### [Activity]
Please print nothing but the lines from the one containing "Screen dimensions: 479x416" to the final line below, exactly, and no pictures.

----------------------------------------

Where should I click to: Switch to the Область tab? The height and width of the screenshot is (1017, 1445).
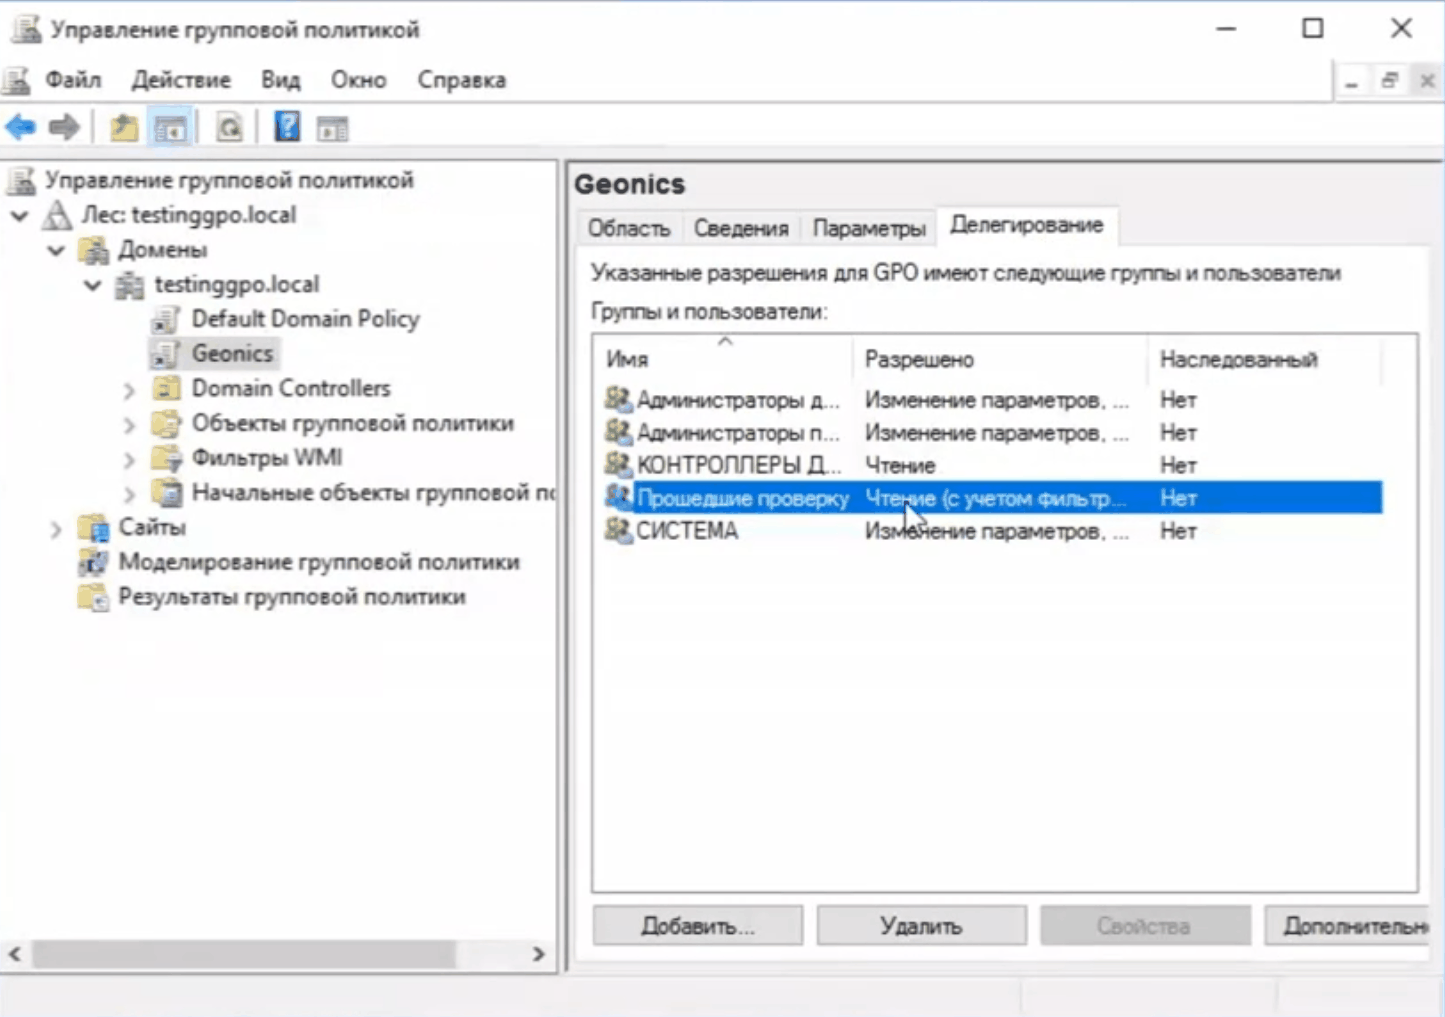click(x=628, y=229)
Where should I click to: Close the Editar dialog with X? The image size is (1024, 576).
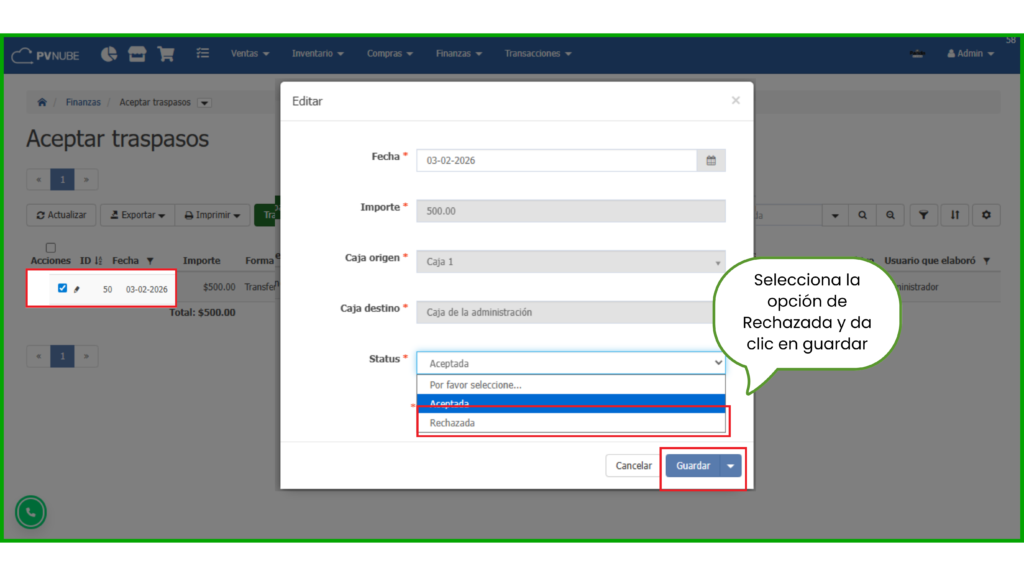pyautogui.click(x=735, y=100)
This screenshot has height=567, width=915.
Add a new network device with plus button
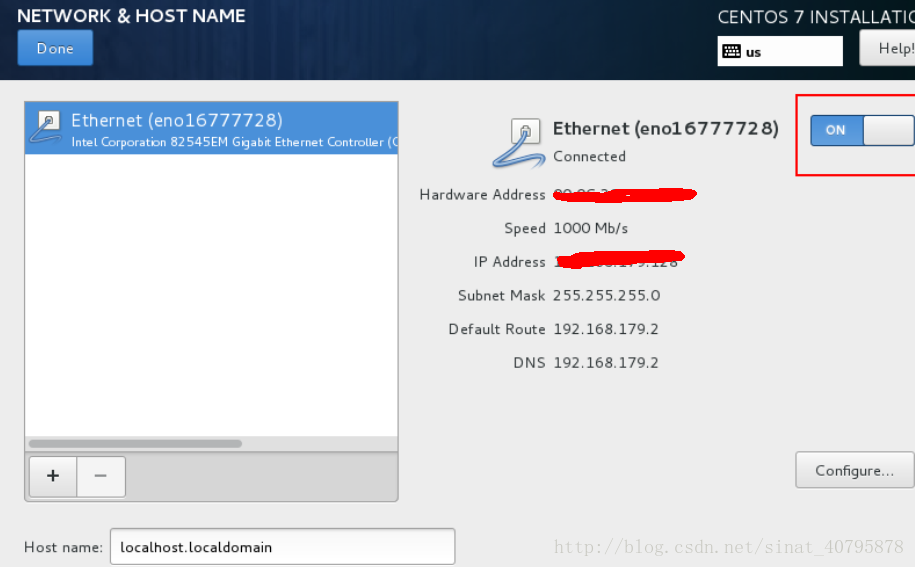pyautogui.click(x=53, y=476)
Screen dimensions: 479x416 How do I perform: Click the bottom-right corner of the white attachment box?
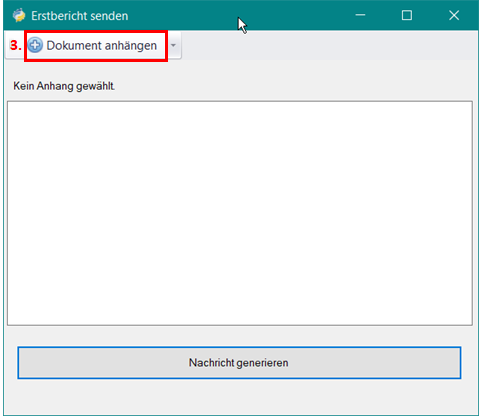coord(471,324)
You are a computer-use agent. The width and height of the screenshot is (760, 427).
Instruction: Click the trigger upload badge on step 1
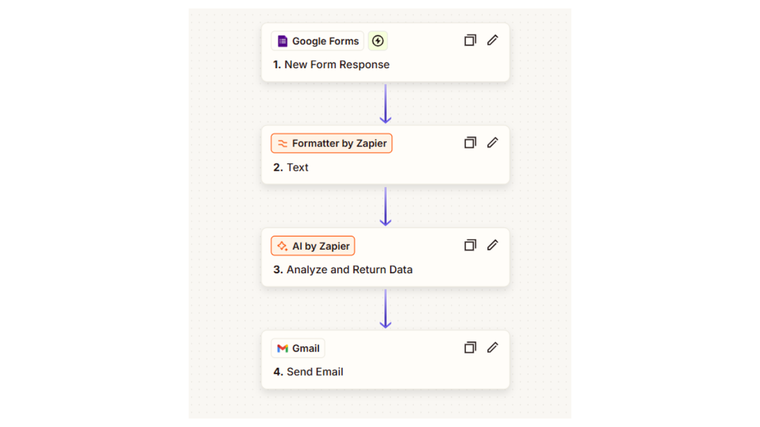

----------------------------------------

### [Solution]
Screen dimensions: 479x416 How do I perform: Click the bottom-right corner of the white attachment box?
coord(471,324)
You are a computer-use agent. The width and height of the screenshot is (760, 427).
Instruction: Click the trigger upload badge on step 1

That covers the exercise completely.